Three hours before sunrise, we were back at Irish’s house. For those of you concerned about the fuckhead twins, we left them where they were. If they didn’t manage their way out in another few hours, the early-shift workers would find them. Irish was as surprised as you are when I dragged him out of there ASAP.
I needed to talk to Ian and Dix and considered going back to my place except for two complications. One, Irish would follow me. Two, I didn’t want him to kill Dix.
“More coffee?” He stood behind the gourmet kitchen counter, coffee pot in hand, every straight woman’s wet dream.

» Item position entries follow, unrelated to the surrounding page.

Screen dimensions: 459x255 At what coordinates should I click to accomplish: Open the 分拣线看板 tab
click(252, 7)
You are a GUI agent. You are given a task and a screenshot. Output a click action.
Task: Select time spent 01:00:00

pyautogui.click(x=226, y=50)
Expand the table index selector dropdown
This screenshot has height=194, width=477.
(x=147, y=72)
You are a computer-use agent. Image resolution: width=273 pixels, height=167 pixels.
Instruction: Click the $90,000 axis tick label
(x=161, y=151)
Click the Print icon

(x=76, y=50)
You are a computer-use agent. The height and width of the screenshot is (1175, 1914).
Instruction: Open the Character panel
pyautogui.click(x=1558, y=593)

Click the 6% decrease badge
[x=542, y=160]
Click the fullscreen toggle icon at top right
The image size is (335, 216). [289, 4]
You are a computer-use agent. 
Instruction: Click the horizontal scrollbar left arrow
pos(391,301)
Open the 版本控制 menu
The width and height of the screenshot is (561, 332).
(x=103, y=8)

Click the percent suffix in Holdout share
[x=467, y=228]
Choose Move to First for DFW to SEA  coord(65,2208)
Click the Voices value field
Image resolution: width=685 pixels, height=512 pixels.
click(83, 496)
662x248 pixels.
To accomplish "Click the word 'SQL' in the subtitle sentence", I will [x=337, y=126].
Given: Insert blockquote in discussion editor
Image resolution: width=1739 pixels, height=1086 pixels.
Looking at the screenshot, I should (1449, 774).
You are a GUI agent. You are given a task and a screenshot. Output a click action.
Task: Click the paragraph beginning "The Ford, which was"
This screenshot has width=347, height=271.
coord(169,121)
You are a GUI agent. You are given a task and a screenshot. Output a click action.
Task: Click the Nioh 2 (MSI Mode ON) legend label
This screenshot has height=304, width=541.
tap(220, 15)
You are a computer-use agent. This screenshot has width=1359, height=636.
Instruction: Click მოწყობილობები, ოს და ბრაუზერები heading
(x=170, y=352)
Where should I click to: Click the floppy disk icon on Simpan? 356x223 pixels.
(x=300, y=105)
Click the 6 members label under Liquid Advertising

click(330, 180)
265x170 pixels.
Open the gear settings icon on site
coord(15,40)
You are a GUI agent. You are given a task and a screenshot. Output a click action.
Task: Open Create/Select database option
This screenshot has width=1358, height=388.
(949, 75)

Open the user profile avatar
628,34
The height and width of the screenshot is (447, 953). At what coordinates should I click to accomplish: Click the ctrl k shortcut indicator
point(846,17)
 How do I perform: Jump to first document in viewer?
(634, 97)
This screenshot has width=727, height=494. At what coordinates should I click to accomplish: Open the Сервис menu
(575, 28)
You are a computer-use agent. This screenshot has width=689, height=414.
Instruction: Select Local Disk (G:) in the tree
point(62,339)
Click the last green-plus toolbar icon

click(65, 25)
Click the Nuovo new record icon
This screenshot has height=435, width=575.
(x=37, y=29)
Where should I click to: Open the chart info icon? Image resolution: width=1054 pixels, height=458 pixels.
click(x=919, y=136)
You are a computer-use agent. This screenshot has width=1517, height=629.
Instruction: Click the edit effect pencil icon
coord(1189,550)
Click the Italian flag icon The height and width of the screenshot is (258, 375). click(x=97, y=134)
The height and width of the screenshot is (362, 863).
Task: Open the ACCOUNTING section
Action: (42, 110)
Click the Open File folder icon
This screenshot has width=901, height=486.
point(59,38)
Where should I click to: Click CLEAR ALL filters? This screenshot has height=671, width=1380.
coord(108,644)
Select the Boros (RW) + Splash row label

“Yeah. You changed your recipe, right?”
“About two years ago, after a little visit to Ethiopia.”
“It’s good. Really good. Sam?” I waited until his gaze came up. I had a question I needed an answer to. “Why did you put a hundred grand out to find a dead woman?”
His face was a mask, giving nothing away as he stared back. Then he turned away, going to the refrigerator and pulling out a carton of eggs, milk. He wasn’t going to answer.
“Sam—”
“I knew a girl once. Aibreann.” The Irish name was pronounced “av-rawn.” “April. She was as sunny and sweet as the month she was named for.” He cracked eggs into a bowl, his eyes on his work.